** BEGIN Passage provided **

WINDOWS ON THE PAST
I wrote last time about Europe and the impact four decades of EU membership has had.
Three things recently have demonstrated just how much Ireland has changed. The first is the newly released report on the Magdalen Laundries. The other two relate to books I was asked to review, one fiction, one non-fiction.
The Magdalen Laundries were run by several Orders of Nuns throughout Ireland for most of the Twentieth Century, the last closing only in 1997. Their heyday was up to the 1970s. The laundry workers were exclusively women and girls who were housed on the premises, were unpaid and subject to a strict regime including long silences and much prayer. Originally they were intended for “ fallen women”, i.e. prostitutes or single women who became pregnant at a time when single parenting was frowned upon and many of the women ostracised, even by their own families.
Later, girls from broken homes or who were judged to be disruptive were lodged in the laundries. Considerable numbers of minors or adolescents were sent to the homes by their families. Myths abounded, particularly against the background of revelations of widespread sexual abuse by Catholic religious which surfaced in the 1980s, culminating in several reports which detailed the dreadful physical, sexual and emotional abuse meted out to children in state financed institutions and orphanages.

** END Passage provided **
** BEGIN Data lines **

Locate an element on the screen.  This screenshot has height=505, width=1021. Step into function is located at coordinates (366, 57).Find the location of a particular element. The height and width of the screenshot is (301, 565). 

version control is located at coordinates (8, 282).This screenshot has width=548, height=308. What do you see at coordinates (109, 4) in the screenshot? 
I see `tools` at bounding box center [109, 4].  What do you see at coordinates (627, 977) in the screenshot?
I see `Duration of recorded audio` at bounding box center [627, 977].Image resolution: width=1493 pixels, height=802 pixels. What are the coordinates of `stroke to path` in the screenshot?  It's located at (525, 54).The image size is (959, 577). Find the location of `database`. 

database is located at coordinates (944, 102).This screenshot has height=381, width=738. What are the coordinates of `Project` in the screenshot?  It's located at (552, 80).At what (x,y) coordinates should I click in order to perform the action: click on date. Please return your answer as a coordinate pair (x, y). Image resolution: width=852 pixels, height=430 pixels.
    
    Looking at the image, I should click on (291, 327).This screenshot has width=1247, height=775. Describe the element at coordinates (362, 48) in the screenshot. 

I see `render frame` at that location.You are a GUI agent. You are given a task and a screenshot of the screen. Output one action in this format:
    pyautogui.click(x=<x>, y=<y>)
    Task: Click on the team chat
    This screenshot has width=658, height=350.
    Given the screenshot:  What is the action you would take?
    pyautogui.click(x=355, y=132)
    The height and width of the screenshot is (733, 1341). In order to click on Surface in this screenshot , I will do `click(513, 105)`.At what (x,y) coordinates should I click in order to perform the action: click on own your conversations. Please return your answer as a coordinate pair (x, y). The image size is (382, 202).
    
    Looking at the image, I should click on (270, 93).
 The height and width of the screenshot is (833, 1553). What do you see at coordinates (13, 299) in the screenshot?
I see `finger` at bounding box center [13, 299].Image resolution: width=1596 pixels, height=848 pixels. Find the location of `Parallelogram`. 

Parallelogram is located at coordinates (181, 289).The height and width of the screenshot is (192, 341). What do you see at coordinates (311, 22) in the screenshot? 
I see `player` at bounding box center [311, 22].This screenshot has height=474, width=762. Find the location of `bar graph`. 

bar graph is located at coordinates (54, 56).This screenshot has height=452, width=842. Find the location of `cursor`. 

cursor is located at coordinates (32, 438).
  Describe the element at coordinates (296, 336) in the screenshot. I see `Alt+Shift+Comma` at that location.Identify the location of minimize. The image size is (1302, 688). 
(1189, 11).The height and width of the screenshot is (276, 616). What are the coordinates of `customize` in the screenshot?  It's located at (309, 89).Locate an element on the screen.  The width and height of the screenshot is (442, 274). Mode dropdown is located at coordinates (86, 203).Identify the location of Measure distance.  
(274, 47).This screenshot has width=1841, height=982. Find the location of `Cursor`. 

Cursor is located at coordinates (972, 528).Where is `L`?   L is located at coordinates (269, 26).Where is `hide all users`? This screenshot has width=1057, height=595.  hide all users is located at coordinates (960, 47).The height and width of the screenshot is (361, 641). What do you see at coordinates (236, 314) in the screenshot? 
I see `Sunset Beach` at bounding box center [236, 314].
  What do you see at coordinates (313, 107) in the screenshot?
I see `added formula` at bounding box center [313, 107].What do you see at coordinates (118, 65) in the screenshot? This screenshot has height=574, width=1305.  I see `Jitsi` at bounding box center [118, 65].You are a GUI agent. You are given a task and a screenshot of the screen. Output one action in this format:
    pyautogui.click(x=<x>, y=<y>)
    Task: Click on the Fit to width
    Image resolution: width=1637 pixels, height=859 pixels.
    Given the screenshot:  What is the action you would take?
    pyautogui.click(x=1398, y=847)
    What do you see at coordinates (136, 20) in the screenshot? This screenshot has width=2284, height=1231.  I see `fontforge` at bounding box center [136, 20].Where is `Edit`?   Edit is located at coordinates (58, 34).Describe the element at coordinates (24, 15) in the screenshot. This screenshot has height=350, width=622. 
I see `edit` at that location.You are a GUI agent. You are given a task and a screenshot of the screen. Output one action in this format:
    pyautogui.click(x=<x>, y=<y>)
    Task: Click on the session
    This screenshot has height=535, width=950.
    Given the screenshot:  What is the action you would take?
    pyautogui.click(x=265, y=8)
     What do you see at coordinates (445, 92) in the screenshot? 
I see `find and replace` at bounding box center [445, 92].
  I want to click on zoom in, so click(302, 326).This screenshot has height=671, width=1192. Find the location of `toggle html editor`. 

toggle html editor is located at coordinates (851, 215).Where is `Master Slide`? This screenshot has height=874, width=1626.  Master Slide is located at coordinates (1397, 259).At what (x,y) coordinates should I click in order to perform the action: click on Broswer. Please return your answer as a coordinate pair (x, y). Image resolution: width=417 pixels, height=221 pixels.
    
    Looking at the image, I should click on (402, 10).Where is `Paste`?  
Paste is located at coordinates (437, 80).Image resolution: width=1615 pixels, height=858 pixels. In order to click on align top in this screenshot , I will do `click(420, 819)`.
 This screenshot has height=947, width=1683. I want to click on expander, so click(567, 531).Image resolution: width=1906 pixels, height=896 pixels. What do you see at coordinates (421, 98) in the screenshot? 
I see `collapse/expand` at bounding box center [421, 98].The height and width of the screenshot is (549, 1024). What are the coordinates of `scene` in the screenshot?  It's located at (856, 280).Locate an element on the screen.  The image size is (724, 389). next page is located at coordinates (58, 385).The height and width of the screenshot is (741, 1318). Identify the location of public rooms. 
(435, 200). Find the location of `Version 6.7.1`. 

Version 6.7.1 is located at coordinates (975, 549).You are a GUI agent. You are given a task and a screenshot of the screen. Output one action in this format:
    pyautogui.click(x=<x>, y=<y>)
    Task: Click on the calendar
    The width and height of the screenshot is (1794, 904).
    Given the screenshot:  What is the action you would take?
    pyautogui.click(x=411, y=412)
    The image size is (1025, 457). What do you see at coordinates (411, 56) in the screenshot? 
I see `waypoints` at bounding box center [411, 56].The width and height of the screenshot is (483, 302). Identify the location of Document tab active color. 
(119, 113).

** END Data lines **

[Problems]:
1: Transcribe the passage on the Magdalen Laundries word for word, beginning at the words that contain "Later, girls from" and stopping after "institutions and orphanages.".
2: Go on with the passage on the Magdalen Laundries from the point at which it stops.
These entries were drawn from a source separate from the passage on the Magdalen Laundries.

[Exercise results]:
1:
Later, girls from broken homes or who were judged to be disruptive were lodged in the laundries. Considerable numbers of minors or adolescents were sent to the homes by their families. Myths abounded, particularly against the background of revelations of widespread sexual abuse by Catholic religious which surfaced in the 1980s, culminating in several reports which detailed the dreadful physical, sexual and emotional abuse meted out to children in state financed institutions and orphanages.

2:
The Government commissioned a working group of civil servants to ascertain the level of state involvement in the laundries, including whether the state had sent girls in its care into what were in effect workhouses. Its report, still being digested as I write, though less awful than had been anticipated, exposed yet another sad aspect of Irish society in the last century.
Some (8%) had certainly been committed by the state, quite often in the belief that the laundries were a better alternative to prison, but, for most inmates, entry had been “voluntary”, prompted by family, friends, or do gooders, and they had, in theory been free to leave at any time. The problem was that no one appears to have made this clear to the women involved, and while typically the period spent at what was in effect hard labour was around seven months, many women spent years incarcerated, some becoming institutionalised, and many more emotionally scarred and unprepared for life outside.
The report is there to be read. The point to register is that the laundries could never happen in today’s Ireland. They represent yet another example of the failure of the Irish state for most of the last century, by commission or omission, to look out for some of its most vulnerable charges. Ireland was not a place for the marginalised to find state support. And, arguably, official policy (or lack of it) reflected the popular view; out of sight, out of mind- someone else’s problem.
An interesting portrait of the background to that vanished Ireland can be found in the recently released atmospheric thriller, “ City of Shadows” by Michael Russell. Set in the Dublin of the 1930s, the story opens with John McCormack singing at the 1932 Eucharistic Congress Mass in the Phoenix Park in 1932, an event widely regarded as the high point of resurgent Catholicism in 20th Century Ireland. There are particularly evocative scenes of the Dublin of the time.
The book offers fascinating insights into Irish society and the politics of the newly independent state at a time when the institutions of state were still bedding down and democracy was under threat. De Valera, Eoin O’Duffy and the Blue Shirts, the Broy Harriers, are all there, with constant reminders that the civil war was in the very recent past and that violence still lurked just below the surface.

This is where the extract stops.